Из дальнего угла подвала доносится сдавленный стон.
- Сюда, ребята! - зовет мальчишеский голос. - Здесь раненые.
- Ничего, ничего! - бодрится один из раненых. - Обломком по голове шибануло.
- Раненых на стол сюда, - говорит Климыч. Где-то журчит, хлещет вода.
- Климыч! Труба лопнула... заливает!..
- Крышка нам! Хана! - раздается чей-то мрачный голос. - Зря в этот подвал забрались.
- А ну, не каркай там! - обрывает говорившего Климыч. - Только подвал нас и спас. Меня раз в германскую засыпало, так три дня откапывали. Контузия была, заикался потом до самой Октябрьской... Чтобы победить, надо сквозь огонь, воду и медные трубы пройти...
- А меня, - говорит кто-то в темноте, - раз в шахте засыпало. По горло в воде двое суток стояли. Такое и в мирное время бывает, ничего особенного.
- Ничего особенного! - бурчит все тот же мрачный голос. - Утонем тут как крысы...
- Трубы, трубы... - бормочет Климыч. - Надо дать знать о себе...
Он шарит в темноте обеими руками, находит тяжелый ключ,
- Где у нас тут трубы? Бейте, стучите по трубам! Проходит час, два, три... Ночь затопила заводской двор.
В темноте пляшут лучи электрофонариков и "летучих мышей".
В крыше и стенах цеха зияют проломы. Из проломов еще курится дым. Грохочут трактора с включенными фарами.
Полковник Маринов, весь перемазанный сажей и известкой, со сбитой набок фуражкой, выбирается вверх по заваленной обломками железобетона лестнице, ведущей в подвал.
- Ну как? - спрашивают сверху возбужденные голоса, - Стучат еще?
- Стучат, стучат! - успокаивает рабочих Маринов. - Вот что: вся ночь уйдет на расчистку лестницы. А вода там все прибывает. Утонут люди. Где минеры? Надо взрывать. Берусь взрывом расчистить вход в подвал.
В подвале - стук и звон. Вода подбирается уже к груди, Тут и там все еще вспыхивают изредка спички.
- Не жгите, товарищи, спички! - громко говорит, стоя в воде, Климыч. Еще пригодятся. Наши нас не бросят, выручат.

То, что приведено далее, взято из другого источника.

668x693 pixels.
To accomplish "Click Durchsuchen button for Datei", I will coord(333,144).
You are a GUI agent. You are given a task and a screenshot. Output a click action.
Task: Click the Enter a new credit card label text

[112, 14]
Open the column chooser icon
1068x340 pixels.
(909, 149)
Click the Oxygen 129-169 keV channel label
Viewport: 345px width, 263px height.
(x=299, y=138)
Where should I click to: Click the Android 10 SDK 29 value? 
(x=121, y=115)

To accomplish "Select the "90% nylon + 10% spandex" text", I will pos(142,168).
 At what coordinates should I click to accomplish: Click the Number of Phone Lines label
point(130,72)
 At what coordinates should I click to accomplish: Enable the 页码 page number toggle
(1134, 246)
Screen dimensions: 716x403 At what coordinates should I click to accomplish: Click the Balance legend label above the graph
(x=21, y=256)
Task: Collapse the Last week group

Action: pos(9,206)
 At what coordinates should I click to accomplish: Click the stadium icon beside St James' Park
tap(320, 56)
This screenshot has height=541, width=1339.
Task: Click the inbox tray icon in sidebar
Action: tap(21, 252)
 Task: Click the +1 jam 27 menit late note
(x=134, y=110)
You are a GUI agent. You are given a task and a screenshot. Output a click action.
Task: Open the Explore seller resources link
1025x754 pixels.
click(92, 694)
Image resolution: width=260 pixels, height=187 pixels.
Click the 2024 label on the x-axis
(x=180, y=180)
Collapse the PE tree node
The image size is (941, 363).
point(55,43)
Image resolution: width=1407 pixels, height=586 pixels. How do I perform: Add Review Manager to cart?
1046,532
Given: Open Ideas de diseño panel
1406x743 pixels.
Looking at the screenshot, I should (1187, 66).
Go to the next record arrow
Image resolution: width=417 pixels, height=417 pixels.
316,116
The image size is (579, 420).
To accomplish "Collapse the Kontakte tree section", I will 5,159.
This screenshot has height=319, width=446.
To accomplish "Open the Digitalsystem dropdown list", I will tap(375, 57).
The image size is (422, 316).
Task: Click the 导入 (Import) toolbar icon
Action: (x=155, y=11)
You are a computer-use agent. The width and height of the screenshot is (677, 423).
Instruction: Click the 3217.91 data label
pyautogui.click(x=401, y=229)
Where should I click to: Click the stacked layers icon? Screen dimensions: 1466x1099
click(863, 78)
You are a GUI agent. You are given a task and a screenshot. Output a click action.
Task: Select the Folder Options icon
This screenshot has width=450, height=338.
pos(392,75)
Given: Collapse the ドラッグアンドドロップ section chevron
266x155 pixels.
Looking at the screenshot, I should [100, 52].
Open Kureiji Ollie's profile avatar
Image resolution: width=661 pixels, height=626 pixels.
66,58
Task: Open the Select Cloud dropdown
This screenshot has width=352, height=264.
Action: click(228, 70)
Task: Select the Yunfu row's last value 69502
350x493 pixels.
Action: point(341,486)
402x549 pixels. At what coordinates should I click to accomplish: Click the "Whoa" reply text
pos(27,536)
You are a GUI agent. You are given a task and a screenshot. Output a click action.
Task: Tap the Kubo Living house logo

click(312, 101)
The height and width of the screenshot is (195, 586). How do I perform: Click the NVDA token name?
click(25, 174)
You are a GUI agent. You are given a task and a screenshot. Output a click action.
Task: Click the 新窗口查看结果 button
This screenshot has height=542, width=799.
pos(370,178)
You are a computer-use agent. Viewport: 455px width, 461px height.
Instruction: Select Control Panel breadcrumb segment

Кое-кто из рабочих взобрался на станки. В воде холодно. Климыча трясет дрожь, зуб на зуб не попадает.
- Махорки ни у кого не осталось? - спрашивает кто-то в темноте.
- Была, да намок весь кисет...
Откуда-то сверху доносится прерывистый стук.
- Тихо, товарищи! Ша! Морзянка, никак!.. Кто морзянку знает?
- Я знаю, - отвечает тонкий голос подростка, - В Осоавиахиме изучали.